(Dataset entries)
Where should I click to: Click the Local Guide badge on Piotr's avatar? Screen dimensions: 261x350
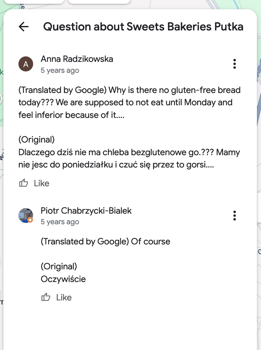point(30,220)
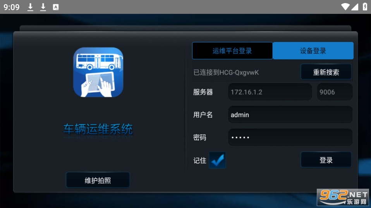This screenshot has width=371, height=208.
Task: Tap the second download notification icon
Action: click(43, 7)
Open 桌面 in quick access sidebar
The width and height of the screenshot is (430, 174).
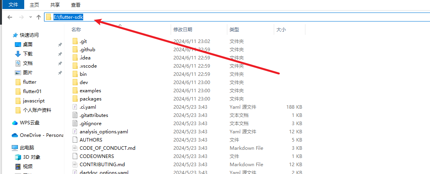(x=28, y=45)
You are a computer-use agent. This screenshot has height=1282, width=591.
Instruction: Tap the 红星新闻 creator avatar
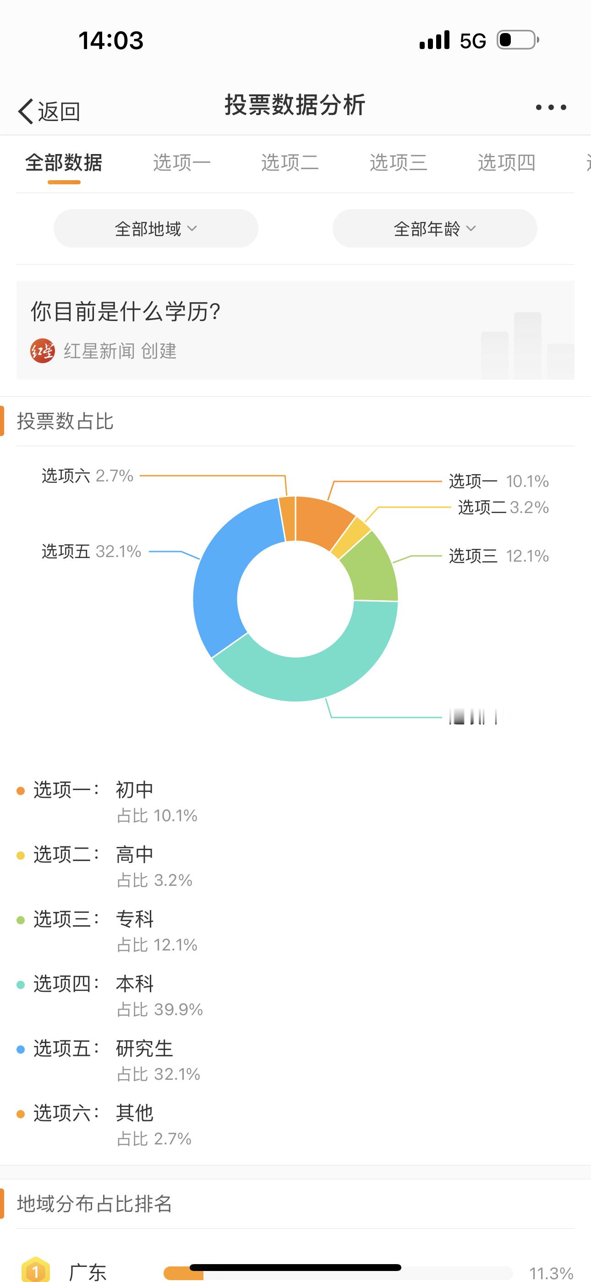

_ACTIVITY_: Please retype every record shown above, exactly as written, but without pictures.

_YOUR SOLUTION_:
Where should I click to: Click the Local Guide badge on Piotr's avatar? Screen dimensions: 261x350
point(30,220)
This screenshot has width=371, height=208.
Task: Tap the second download notification icon
Action: click(43, 7)
Open 桌面 in quick access sidebar
The width and height of the screenshot is (430, 174).
(x=28, y=45)
You are a computer-use agent. This screenshot has height=1282, width=591.
Instruction: Tap the 红星新闻 creator avatar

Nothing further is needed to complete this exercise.